Alexandre de Moraes decidiu unificar os inquéritos que apuram a existência do chamado gabinete do ódio, na Presidência da República, e sobre uma live de Jair Bolsonaro, em que o presidente faz insinuações de fraude nas urnas eletrônicas.

A decisão foi tomada a pedido da vice-procuradora-geral da República, Lindôra Araújo. Para ela, os dois casos estão diretamente relacionados. Por isso, é impossível formular eventual denúncia contra o presidente baseado em uma das investigações isoladamente. Ambos os inquéritos correm sob segredo de justiça.

O chamado gabinete do ódio seria um grupo financiado com dinheiro público, que utiliza as dependências do Palácio do Planalto para fomentar propagandas favoráveis ao presidente e promover discursos que atentam contra o estado democrático de direito. Segundo as suspeitas, o principal líder é o filho do presidente, o vereador carioca, Carlos Bolsonaro.

Já o inquérito sobre a live teve origem a partir de uma notícia-crime, encaminhada ao STF pelo Tribunal Superior Eleitoral. O TSE afirma que, no dia 29 de julho de 2021, Bolsonaro usou as redes sociais oficiais, ao lado do ministro da Justiça e Segurança Pública, Anderson Torres, para promover falsas acusações de inconsistência na lisura do processo eleitoral brasileiro.
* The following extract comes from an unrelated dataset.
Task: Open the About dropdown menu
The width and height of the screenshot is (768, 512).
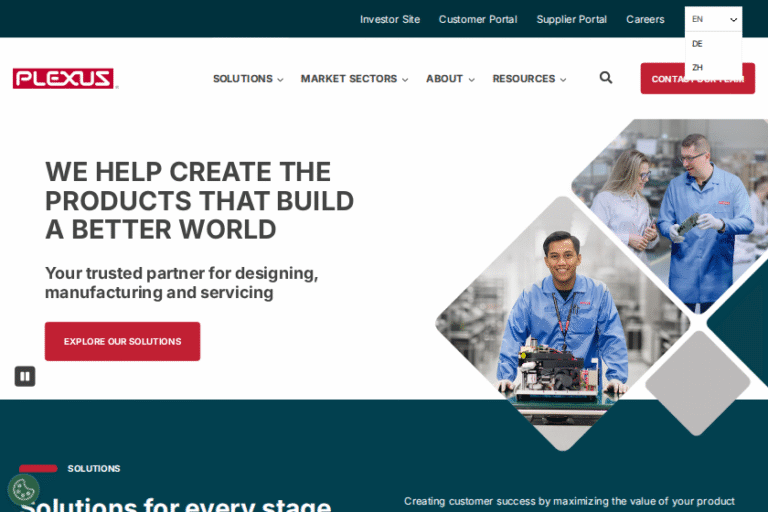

A transmissão foi amplamente divulgada por Bolsonaro, que prometeu apresentar provas contundentes de que teria sido roubado no primeiro turno das eleições de 2018. Em vez disso, mostrou apenas conjecturas, sem nenhuma base fática que pudesse comprovar a suposta fraude.
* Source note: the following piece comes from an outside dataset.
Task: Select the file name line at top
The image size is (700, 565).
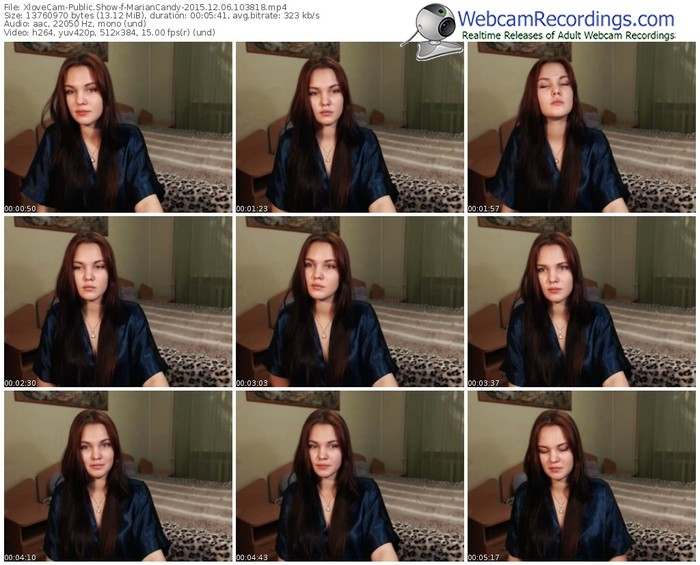Action: [145, 7]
Para Lindôra Araújo, os dois casos estão intimamente ligados. Com base no relatório da Polícia Federal sobre a live, a vice-PGR considerou que há semelhança no modus operandi do gabinete do ódio em relação às falsas acusações promovidas por Bolsonaro.
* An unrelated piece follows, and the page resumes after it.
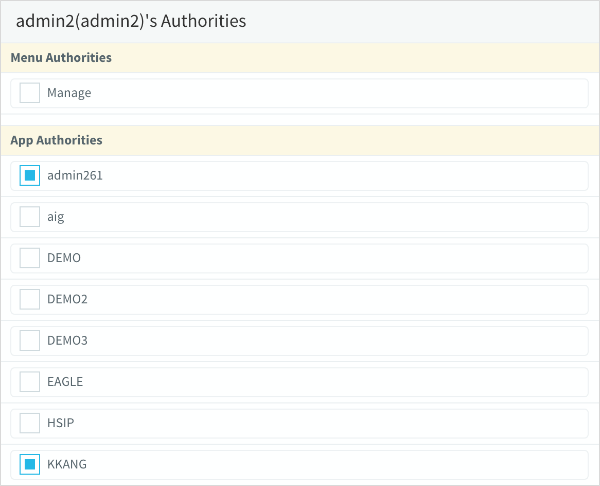600x486 pixels.
Task: Select the App Authorities section header
Action: click(56, 140)
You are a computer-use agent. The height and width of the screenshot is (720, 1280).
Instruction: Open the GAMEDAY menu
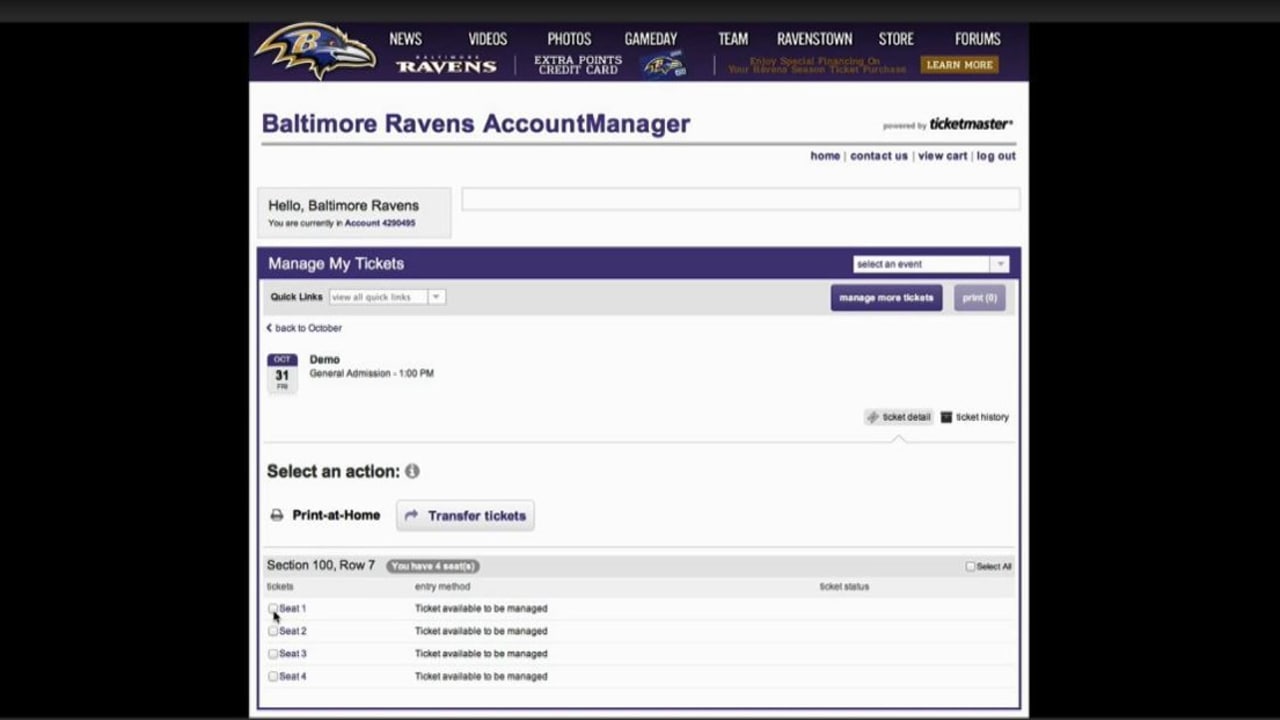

“Como se vê, os elementos de prova colhidos nesta Pet [petição] incidental, instaurada para apuração dos fatos envolvendo a live realizada pelo Presidente da República na data de 29/07/2021, devem ser analisados em conjunto com a investigação principal, conduzida no inquérito 4.874/DF, cujo objeto é uma organização criminosa complexa, de forte atuação digital e com núcleos de produção, publicação e financiamento político, com o objetivo de atacar o Estado Democrático de Direito”, consignou Moraes.